┌────────
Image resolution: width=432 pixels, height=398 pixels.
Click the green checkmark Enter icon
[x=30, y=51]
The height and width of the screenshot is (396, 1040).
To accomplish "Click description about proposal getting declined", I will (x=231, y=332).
└────────
• [EXERCISE OBJECTIVE]
Copy every line of the listing above, requests included, but shift each coordinate in the answers by adding 3 to it.

• [RESULT OF THIS EXERCISE]
Image resolution: width=432 pixels, height=398 pixels.
Click the green checkmark Enter icon
[x=33, y=54]
The height and width of the screenshot is (396, 1040).
To accomplish "Click description about proposal getting declined", I will (x=234, y=335).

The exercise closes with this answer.